Moscow just staked claim to the land of Santa’s workshop, if you believe that sort of thing. The Kremlin submitted a claim to the UN Commission on the Limits of the Continental Shelf (UNCLCS) that would expand Moscow’s Arctic holdings by some 463,000 square miles, using the informal-sounding Law of the Sea to assert control over a vast new swathe of territory on the grounds that it extends from Russia’s continental shelf. The New York Times reports:
Under a 1982 United Nations convention, the Law of the Sea, a nation may claim an exclusive economic zone over the continental shelf abutting its shores. If the shelf extends far out to sea, so can the boundaries of the zone. The claim Russia lodged on Tuesday contends that the shelf extends far north of the Eurasian land mass, out under the planet’s northern ice cap.

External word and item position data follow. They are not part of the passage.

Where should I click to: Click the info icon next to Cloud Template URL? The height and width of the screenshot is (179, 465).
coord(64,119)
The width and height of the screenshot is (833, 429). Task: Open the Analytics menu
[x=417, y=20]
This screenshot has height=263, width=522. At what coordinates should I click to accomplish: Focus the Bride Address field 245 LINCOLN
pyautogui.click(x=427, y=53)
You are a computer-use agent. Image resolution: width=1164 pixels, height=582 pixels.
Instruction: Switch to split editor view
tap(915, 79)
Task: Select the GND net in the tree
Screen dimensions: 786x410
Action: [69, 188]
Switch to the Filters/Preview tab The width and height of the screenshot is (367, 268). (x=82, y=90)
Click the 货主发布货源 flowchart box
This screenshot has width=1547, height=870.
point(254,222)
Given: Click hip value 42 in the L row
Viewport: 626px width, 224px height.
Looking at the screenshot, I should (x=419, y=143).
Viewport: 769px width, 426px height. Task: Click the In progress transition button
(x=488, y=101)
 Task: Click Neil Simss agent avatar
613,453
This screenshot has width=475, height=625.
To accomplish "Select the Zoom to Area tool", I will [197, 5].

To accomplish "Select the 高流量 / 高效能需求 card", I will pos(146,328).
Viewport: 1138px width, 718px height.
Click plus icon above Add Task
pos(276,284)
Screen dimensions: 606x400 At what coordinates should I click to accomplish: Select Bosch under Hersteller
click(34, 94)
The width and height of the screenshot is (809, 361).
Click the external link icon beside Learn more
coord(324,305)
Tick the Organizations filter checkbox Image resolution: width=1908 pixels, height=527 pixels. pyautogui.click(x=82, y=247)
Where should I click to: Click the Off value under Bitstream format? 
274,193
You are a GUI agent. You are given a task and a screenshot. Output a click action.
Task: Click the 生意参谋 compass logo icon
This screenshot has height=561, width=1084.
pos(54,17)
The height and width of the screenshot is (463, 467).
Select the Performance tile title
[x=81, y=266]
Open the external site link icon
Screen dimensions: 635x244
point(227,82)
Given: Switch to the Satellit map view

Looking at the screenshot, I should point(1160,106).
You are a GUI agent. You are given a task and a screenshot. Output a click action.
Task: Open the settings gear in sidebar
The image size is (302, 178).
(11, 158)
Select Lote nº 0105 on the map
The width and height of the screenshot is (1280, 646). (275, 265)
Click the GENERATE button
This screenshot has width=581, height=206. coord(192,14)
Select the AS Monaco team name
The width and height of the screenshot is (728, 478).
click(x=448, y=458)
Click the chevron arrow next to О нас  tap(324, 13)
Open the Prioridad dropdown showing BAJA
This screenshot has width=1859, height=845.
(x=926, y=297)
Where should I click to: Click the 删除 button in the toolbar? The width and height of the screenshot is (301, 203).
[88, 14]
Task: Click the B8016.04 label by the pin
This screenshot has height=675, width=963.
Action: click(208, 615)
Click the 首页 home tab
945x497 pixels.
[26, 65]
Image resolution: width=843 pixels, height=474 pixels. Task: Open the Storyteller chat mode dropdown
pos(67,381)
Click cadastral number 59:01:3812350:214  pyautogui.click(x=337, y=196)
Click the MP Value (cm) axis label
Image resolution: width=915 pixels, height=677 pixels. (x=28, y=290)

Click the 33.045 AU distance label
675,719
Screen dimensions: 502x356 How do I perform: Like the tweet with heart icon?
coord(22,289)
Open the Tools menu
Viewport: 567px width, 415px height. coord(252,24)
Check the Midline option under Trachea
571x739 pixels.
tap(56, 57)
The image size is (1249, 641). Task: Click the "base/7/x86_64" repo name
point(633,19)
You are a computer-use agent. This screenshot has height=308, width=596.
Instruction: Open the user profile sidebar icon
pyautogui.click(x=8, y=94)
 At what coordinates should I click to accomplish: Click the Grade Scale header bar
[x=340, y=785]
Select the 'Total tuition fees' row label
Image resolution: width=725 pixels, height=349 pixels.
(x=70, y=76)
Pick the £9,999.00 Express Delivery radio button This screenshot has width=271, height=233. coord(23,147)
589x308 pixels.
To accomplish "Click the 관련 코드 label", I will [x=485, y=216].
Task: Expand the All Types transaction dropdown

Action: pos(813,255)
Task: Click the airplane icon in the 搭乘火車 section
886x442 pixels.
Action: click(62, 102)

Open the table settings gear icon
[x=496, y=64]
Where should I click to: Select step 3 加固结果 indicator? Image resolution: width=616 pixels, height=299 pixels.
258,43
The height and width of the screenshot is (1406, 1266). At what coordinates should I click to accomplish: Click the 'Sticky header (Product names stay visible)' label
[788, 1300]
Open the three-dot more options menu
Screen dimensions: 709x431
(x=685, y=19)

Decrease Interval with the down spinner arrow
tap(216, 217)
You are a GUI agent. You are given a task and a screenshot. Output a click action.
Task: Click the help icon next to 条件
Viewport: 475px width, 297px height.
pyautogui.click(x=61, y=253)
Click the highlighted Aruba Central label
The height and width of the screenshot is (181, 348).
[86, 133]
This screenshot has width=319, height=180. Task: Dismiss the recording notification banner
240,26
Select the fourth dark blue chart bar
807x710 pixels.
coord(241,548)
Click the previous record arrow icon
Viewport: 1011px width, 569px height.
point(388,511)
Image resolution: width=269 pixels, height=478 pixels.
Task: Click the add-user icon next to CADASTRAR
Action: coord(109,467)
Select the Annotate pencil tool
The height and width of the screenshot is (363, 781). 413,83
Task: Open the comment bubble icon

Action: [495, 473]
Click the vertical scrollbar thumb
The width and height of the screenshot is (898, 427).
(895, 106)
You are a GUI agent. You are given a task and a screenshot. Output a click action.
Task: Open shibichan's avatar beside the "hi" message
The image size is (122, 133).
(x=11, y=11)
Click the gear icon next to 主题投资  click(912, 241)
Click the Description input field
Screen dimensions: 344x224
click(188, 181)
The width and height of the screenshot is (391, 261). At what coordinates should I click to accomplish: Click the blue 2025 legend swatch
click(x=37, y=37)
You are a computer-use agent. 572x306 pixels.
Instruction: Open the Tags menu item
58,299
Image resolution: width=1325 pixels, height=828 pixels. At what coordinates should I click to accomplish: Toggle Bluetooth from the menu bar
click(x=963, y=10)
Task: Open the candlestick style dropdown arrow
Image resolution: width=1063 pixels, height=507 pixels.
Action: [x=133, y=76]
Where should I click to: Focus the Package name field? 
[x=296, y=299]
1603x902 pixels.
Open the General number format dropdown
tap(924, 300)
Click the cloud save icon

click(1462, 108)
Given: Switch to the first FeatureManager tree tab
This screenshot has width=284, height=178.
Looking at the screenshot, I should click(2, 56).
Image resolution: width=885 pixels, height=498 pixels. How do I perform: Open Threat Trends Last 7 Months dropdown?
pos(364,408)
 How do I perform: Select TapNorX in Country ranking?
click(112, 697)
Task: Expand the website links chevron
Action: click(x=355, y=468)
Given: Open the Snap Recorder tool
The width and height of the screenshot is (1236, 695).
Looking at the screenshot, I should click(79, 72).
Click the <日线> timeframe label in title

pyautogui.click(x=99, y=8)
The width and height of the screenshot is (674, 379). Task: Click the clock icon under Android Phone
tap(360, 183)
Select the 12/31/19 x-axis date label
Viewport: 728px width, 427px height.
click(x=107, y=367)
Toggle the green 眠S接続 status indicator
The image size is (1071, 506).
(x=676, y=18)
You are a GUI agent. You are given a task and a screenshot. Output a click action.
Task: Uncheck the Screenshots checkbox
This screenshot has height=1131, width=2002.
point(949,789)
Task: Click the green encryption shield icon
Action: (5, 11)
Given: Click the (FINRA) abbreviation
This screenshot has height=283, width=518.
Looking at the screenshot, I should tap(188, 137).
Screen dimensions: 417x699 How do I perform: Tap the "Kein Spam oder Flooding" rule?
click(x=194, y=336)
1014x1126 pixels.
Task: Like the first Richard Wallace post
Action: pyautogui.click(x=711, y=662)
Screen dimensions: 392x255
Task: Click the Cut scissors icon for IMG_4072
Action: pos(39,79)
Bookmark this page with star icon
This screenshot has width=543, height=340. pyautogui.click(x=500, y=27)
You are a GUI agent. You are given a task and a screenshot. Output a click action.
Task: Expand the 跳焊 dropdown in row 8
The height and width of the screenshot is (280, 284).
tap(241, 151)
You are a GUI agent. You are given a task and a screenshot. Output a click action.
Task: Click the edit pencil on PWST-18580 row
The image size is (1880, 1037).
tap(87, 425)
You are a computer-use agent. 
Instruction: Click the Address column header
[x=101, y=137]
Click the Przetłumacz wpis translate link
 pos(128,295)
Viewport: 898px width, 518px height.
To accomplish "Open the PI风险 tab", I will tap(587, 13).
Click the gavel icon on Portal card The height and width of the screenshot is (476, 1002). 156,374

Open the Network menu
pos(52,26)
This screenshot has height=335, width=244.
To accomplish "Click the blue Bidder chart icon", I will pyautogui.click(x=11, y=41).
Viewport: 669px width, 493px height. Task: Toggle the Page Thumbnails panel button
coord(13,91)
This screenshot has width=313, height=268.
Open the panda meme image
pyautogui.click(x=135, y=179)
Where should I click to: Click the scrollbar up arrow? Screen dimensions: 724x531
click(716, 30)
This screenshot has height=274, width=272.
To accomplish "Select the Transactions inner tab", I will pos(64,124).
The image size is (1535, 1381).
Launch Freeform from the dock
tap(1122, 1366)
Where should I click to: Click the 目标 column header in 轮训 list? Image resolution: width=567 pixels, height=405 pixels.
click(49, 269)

A similar claim was rejected by the UNCLCS 13 years ago, but Russia hopes new research from a fleet of vessels that has patrolled Arctic waters in the intervening years will produce a different outcome this time around. Moscow wants to get a leg-up on the other Arctic nations—Norway, Denmark, Canada, and yes, the U.S.—in a region scientists say is opening up as our planet’s warming surface temperatures melt its ice.
An ice-free Arctic will present a host of new strategic interests and concerns, not least of which will be the opening of new international shipping lanes. But we’d be remiss not to mention that the Arctic is estimated to contain 13 percent of the world’s undiscovered oil and gas reserves, a fact not lost on Russia—or Canada for that matter, which itself has already tried to extend its exclusive economic zone in the region. Who said the days of exploration and land grabbing were over?